- _Directions_:
1/ In the Centrica dividend article, what dividend per share does RBC assume from 2019?
2/ Extend the Centrica dividend article from its final sentence.

A cut to Centrica PLC’s (LON:CNA) dividend is “inevitable”, according to RBC Capital, which has double downgraded the British Gas owner to ‘underperform’.

The Canadian investment bank previously expected the stock to ‘outperform’ its sector peers, but it reckons the “harsher commodity environment” and rising competitive and regulatory pressures will hit operating cash flow, which in turn will mean the current 12p dividend is unsustainable.

READ: Centrica downgraded by Credit Suisse amid “tight” divi outlook

“We see most pressure on 2019, and while CNA may therefore maintain the 12p/sh for 2018, we believe the dividend will have to be reduced in due course,” read a note to clients on Wednesday.

“We assume an 8p/sh dividend from 2019, with a 75% pay-out ratio thereafter, whilst also removing the dilutive scrip dividend option.”

Needs to win back customers

Aside from the dividend, RBC also raised concerns over the lack of growth across the business and it remains “unconvinced” that areas such as Connected Home or Distributed Energy and Power will ever be significant earners for the group.

“In order to become more positive on CNA we believe the company must address the significant customer losses it is currently experiencing in its retail supply business,” said analysts.

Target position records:
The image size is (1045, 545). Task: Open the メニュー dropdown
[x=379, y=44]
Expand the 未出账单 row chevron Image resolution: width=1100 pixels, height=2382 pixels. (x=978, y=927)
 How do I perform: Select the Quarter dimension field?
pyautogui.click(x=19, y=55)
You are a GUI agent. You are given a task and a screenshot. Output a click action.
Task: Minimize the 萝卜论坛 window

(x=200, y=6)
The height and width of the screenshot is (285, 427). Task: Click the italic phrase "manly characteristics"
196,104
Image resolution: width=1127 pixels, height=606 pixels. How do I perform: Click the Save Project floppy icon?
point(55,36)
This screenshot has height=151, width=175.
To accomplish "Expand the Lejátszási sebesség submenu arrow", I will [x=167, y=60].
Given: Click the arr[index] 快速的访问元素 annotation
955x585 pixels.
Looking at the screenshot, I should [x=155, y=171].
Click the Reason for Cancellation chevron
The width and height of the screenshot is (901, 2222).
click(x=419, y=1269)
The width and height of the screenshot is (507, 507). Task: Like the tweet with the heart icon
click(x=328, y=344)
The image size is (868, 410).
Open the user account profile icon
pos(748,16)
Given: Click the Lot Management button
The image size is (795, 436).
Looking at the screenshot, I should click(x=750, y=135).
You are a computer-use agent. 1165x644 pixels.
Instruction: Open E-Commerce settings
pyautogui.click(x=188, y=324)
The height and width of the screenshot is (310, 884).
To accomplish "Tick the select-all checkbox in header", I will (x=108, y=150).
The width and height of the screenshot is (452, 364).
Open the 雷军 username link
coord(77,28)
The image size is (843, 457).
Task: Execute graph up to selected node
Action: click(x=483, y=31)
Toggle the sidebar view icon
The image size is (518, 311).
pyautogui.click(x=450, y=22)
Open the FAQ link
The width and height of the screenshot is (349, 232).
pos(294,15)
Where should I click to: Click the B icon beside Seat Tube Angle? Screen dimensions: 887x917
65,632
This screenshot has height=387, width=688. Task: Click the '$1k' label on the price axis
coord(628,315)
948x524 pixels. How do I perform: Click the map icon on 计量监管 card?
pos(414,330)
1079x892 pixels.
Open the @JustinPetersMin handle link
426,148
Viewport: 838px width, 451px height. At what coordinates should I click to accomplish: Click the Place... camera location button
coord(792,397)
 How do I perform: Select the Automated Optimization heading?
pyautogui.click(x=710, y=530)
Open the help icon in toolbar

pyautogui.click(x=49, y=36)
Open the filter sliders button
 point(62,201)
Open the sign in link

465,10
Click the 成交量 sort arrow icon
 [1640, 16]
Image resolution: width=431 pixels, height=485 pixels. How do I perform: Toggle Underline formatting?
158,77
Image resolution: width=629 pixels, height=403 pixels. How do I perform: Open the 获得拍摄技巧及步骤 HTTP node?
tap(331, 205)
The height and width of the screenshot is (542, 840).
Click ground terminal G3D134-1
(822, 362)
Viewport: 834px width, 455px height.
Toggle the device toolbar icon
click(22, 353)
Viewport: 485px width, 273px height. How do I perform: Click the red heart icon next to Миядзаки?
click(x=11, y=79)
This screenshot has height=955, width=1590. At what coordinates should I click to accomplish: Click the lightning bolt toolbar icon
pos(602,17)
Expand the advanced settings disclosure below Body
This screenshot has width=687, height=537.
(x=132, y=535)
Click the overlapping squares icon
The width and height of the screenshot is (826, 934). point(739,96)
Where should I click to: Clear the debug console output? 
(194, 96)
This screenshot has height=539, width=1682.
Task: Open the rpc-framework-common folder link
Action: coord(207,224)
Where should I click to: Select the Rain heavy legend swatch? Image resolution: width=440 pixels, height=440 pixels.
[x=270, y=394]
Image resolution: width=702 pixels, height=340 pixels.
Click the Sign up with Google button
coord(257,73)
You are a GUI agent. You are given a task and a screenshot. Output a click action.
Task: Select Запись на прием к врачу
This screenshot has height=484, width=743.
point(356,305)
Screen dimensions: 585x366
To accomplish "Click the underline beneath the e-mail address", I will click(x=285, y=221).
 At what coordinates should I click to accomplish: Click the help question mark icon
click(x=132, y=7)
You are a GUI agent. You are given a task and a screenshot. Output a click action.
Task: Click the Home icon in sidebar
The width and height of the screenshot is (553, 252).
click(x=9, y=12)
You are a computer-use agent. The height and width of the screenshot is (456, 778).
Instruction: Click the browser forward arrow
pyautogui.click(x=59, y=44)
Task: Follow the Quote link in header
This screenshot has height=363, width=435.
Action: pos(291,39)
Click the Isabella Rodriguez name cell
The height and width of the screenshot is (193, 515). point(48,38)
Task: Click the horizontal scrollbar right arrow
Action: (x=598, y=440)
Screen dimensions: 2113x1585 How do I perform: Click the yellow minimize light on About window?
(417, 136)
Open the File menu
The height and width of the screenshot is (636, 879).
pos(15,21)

- _Results for each task_:
1/ 8p per share, with a 75% pay-out ratio thereafter.

2/
“We also need further evidence of strong growth in new markets such as Connected Homes and Distributed Energy and Power, both of which appear set to miss management revenue targets.”

Looks expensive versus peers

RBC has slashed its earnings estimates for the next three years by around 20%, which means shares now look “relatively expensive”, even though they have fallen by more than 10% since last summer.

“Based on our new estimates CNA is trading on a 2019E P/E of ~12.5x, which looks expensive versus a similar multiple for SSE’s higher quality asset mix and only ~1x lower than the safer & predictable UK regulated names.

“Given the lack of growth (5yr EPS CAGR 17A-22E of 0.6%) this seems a relatively rich multiple, and CNA is trading at a 10-15% P/E premium to other ‘challenged’ UK retailers such as M&S, Kingfisher and Next.”

Centrica shares were down 2.3% on Wednesday morning to 137.4, just above RBC’s new target price of 130p (cut from 185p).